With a grant from the National Endowment for the Humanities (NEH), Media, Culture, and Communication Assistant Professor Edward Kang, along with co-PI Juana C. Becerra Sandoval from IBM Research, will convene scholars from across the humanities to examine the relationship between machine listening systems and society.

The $149,991 grant is among 238 humanities projects that the NEH announced this week it was supporting.

Kang's project, Machine Listening in the Age of Artificial Intelligence, is one of the first scholarly initiatives to consider the social implications of machine listening systems which are quickly being embedded in medical, financial, security, surveillance, and workplace environments.

Heralded by many in tech as the ‘next frontier’ of AI, these systems extract, collect, quantify, and parametrize voice and sound with the potential to make life-altering predictions. Apple’s Siri and Amazon Alexa are well-known machine listening devices, but hidden listening infrastructures are increasingly being implemented in high stakes contexts. Some of these include voice analysis systems leveraged to make decisions about people’s employment, medical technologies that predict people’s mental health, voice biometric systems used for surveillance in prisons and law enforcement, to name just a few examples.

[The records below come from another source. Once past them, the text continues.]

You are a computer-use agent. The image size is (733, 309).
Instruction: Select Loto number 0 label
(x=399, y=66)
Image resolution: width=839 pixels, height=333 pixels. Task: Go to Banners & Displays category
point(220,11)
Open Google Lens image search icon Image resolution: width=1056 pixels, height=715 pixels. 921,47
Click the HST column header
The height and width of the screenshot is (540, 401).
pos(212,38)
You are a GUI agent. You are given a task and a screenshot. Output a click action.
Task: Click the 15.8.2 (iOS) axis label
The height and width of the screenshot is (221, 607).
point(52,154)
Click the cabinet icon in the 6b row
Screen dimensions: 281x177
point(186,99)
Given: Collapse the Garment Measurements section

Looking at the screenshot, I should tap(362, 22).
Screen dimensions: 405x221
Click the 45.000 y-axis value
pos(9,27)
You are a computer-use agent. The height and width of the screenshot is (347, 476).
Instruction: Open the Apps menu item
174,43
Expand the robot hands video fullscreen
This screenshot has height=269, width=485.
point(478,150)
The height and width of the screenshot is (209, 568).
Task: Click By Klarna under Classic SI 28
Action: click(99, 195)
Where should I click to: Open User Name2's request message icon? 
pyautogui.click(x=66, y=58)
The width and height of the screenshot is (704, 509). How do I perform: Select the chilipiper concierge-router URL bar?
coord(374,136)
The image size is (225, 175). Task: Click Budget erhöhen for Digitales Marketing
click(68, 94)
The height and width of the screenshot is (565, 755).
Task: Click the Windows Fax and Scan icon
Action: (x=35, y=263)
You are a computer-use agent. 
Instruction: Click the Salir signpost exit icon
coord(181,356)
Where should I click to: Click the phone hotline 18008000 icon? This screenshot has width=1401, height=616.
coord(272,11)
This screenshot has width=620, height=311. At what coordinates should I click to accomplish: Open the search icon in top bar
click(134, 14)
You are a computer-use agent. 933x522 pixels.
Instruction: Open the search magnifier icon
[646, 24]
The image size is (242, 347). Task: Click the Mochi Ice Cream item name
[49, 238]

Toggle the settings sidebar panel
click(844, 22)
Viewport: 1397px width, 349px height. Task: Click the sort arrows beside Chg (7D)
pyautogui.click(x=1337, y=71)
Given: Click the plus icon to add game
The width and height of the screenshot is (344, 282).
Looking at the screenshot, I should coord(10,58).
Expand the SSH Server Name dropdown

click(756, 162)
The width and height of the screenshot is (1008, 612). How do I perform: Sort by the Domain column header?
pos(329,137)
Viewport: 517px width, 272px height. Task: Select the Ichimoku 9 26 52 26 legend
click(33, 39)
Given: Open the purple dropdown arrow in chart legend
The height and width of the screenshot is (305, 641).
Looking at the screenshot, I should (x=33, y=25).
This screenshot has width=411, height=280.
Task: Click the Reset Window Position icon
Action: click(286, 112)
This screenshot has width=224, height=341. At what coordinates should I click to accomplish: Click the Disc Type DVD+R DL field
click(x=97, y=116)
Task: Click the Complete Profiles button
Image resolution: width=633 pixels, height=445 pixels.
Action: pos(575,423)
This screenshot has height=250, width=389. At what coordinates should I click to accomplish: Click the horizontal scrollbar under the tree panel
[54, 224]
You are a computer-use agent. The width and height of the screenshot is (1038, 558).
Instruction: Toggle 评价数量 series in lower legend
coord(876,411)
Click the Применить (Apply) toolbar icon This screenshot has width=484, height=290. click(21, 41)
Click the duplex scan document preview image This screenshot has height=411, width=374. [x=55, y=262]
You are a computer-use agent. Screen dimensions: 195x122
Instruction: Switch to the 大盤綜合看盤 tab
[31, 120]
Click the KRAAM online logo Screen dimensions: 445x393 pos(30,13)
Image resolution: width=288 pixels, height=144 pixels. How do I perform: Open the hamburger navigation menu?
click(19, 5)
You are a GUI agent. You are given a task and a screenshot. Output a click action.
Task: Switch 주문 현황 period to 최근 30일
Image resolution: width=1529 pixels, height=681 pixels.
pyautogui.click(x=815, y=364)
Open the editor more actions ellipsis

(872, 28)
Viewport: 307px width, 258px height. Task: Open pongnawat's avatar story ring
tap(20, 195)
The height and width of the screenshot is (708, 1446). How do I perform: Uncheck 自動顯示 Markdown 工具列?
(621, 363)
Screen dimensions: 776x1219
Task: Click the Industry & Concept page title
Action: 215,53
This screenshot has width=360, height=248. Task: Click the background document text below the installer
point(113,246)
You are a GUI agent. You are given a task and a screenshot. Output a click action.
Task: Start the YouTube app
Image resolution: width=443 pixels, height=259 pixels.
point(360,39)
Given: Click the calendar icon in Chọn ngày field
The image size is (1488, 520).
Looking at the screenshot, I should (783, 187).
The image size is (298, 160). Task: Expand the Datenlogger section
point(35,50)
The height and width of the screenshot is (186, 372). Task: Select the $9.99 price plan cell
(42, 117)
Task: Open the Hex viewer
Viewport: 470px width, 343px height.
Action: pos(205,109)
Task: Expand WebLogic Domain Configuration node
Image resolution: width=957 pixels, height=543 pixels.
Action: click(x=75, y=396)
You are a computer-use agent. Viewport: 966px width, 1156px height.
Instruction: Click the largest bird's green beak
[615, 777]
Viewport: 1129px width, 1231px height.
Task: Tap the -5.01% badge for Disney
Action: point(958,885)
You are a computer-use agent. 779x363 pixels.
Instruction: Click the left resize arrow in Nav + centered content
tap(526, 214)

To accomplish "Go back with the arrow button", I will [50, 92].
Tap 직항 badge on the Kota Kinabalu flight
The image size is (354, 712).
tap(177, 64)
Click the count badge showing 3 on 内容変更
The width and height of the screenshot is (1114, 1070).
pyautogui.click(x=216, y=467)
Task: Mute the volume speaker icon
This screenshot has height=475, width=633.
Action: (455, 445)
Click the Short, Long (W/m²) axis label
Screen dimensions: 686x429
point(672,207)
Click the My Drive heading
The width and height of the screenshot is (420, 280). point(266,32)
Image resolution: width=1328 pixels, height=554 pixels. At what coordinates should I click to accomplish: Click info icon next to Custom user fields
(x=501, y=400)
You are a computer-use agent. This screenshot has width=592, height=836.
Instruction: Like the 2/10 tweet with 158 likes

Through this multi-year project, the team of scholars will seek to answer the following questions: What can we learn from the history of “listening” as a technique and method adopted across various scientific and technological contexts for our study of machine listening? How is machine listening reconfiguring ideas around the body, identity, voice, and space? What is the relationship between “listening” and “objectivity” – especially in the contexts of law and science – and how does machine listening complicate that relationship? What kinds of futuristic imaginaries motivate the development of machine listening systems and whose interests are being left out?

Edward (Byungkwon) Kang is an Assistant Professor in the department of Media, Culture, and Communication at New York University. His research sits at the intersection of Science & Technology Studies (STS) and Sound Studies, with a specific focus on the sociotechnical dimensions of artificial intelligence/machine learning (AI/ML) systems and the communities, cultures, and practices through which they’re enacted. He is currently writing a book (under contract, MIT Press) on the relationships between AI, voice and listening. His writing on these topics can be found in journals such as Big Data & Society; Science, Technology and Human-Values; Social Studies of Science; and the Proceedings of the ACM Conference on Fairness, Accountability, and Transparency.